→ Document excerpt:

Privacy groups attacked the new technology as soon as it was
announced. And governments quickly joined the fray. Only the US
Federal Trade Commission and state attorneys general took a
restrained view, refraining from suing Intel and Microsoft. In
Europe it was a different story: while Europe claims not to regulate
technology, several government agencies conveyed a simple message:
"disable those technologies or face unpleasant government
sanctions."
Double talk
As Baker states: "The privacy community’s attack on these
technologies offers a rich lode for lovers of irony. In the
encryption debate, privacy advocates led the fight against the FBI’s
effort to restrict encryption technology, claiming that
technologists, not government, should determine what technologies
are deployed, particularly if they provided valuable security for
responsible users. The FBI was restricting technology simply because
it might be misused by a minority. Surely it was better to regulate
the misuse than to deny everyone better security."
When it came to authentication, though, these arguments were
reversed. Privacy advocates admitted that the serial number and GUID
may be useful in making network users more accountable and secure,
but they could be misused by unscrupulous Web merchants to track
users through cyberspace. Was the answer to regulate unscrupulous
Web merchants? It was not: privacy advocates would only be satisfied
when these capabilities were removed entirely from the hardware and
software. They want to prevent the deployment of authentication to
preserve anonymity.
But if we do that, we end up trusting important information or
transactions to networks full of anonymous, unaccountable users.
Data is not stored on networks so that it can remain anonymous. When
we talk about privacy, we mean that we want to share it with some
people and not with others. For example, when our personal financial
information is available on a network, we certainly want that
information to be protected by strong authentication so that only we
— and authorised officials — can access it. But if there’s no way to
tell who’s using the network, who’s accessing our data, then we
can’t tell whether or not our privacy expectations have been met.
The campaign to preserve a kind of mandatory anonymity risks
sacrificing many important forms of privacy.
Trust
Data protection is essential for electronic commerce. It is the
measure of trust that makes users feel protected. And the problem of
privacy is not merely national. Increasingly, it becomes apparent
that international law has a long way to go to catch up with the
pace of technological change. At the moment, we are still trying to
map paper-based legislation onto the Internet world. The protection
of data and people’s fundamental right to privacy is now a key
debate, and one that crosses the Atlantic. The position in the US
has been that the issue may be resolved with a self-regulatory
approach; and that is not the view of the European Union, where
privacy and data protection are a matter of legislation.

→ Short task:
In the excerpt on privacy and authentication technology, which US bodies took a restrained view and refrained from suing Intel and Microsoft?

→ Data lines:
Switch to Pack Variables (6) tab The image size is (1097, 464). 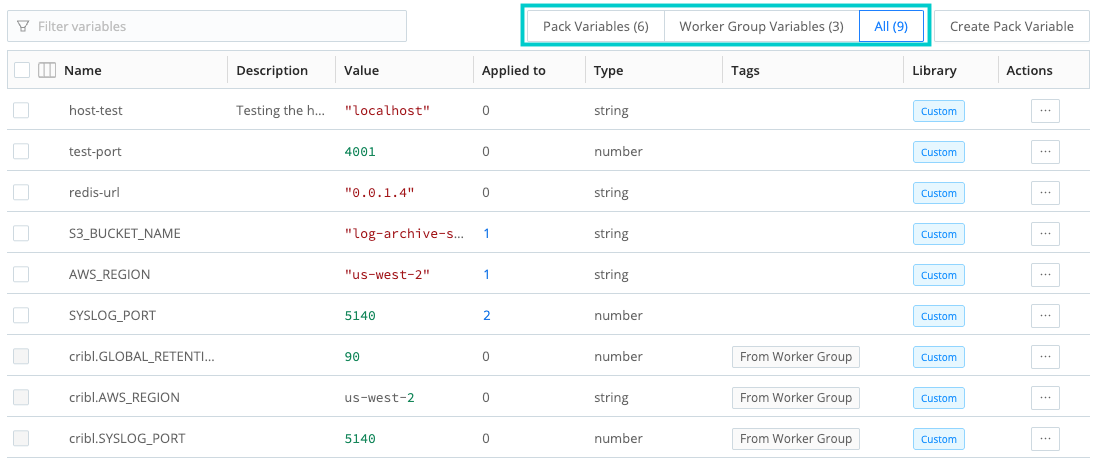[595, 26]
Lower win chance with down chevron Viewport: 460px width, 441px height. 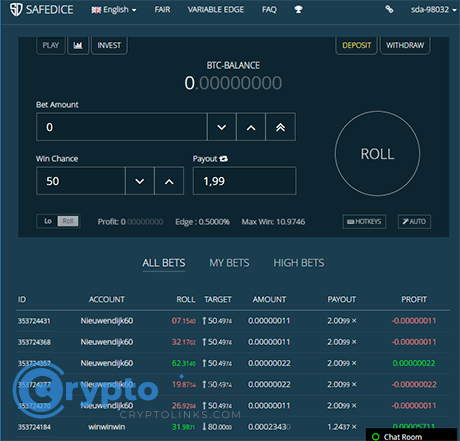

→ Final result:
The US Federal Trade Commission and state attorneys general.